[Stored data entries]
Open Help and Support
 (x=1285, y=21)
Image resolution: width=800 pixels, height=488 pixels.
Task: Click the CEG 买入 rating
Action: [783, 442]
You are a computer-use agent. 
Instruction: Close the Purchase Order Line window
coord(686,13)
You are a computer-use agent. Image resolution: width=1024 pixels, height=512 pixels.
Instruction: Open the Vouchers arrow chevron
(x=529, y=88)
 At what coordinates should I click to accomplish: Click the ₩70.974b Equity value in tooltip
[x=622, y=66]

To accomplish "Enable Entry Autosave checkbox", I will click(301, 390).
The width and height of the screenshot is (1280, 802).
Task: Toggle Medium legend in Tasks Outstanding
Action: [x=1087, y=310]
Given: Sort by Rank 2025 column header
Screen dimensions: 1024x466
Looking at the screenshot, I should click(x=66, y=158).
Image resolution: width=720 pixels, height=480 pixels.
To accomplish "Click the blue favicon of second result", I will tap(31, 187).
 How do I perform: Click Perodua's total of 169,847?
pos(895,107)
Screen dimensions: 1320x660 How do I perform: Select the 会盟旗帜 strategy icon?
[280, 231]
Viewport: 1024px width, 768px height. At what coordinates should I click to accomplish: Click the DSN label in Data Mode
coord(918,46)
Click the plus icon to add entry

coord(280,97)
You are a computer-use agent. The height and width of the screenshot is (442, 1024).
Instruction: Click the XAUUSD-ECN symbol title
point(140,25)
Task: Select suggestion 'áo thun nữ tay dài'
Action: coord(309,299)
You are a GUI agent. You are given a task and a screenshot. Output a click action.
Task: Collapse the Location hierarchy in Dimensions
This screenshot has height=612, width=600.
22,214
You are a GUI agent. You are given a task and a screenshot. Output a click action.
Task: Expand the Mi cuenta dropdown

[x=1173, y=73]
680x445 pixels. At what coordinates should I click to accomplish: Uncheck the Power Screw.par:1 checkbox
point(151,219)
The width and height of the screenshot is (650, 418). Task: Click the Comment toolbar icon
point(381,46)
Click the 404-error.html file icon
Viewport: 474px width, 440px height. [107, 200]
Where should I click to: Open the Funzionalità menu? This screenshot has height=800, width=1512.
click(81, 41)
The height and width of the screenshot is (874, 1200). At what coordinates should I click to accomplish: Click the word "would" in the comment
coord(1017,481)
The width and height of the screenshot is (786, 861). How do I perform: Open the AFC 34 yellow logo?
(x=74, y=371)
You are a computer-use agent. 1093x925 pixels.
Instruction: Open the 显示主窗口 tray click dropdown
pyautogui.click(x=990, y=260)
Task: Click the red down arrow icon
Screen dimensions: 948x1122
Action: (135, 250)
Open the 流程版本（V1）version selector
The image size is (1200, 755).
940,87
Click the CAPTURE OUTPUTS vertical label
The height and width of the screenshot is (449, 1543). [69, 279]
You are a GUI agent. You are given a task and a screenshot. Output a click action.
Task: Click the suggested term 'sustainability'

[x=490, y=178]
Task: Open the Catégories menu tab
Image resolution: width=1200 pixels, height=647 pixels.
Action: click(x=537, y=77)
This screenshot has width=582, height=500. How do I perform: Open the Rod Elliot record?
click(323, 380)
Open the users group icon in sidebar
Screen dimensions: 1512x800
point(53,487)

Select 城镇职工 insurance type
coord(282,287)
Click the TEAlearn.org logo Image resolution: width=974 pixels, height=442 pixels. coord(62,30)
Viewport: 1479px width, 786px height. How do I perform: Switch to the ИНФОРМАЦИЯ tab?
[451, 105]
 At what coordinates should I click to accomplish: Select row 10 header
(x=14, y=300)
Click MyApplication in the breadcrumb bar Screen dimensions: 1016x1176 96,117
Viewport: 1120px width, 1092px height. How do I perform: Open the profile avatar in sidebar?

## What the task requires:
Exactly as they appear, write out the lines from the one containing "This screenshot has width=582, height=500." through the final line of the entries above, both included.

## Answer section:
This screenshot has width=582, height=500. How do I perform: Open the Rod Elliot record?
click(323, 380)
Open the users group icon in sidebar
Screen dimensions: 1512x800
point(53,487)

Select 城镇职工 insurance type
coord(282,287)
Click the TEAlearn.org logo Image resolution: width=974 pixels, height=442 pixels. coord(62,30)
Viewport: 1479px width, 786px height. How do I perform: Switch to the ИНФОРМАЦИЯ tab?
[451, 105]
 At what coordinates should I click to accomplish: Select row 10 header
(x=14, y=300)
Click MyApplication in the breadcrumb bar Screen dimensions: 1016x1176 96,117
Viewport: 1120px width, 1092px height. How do I perform: Open the profile avatar in sidebar?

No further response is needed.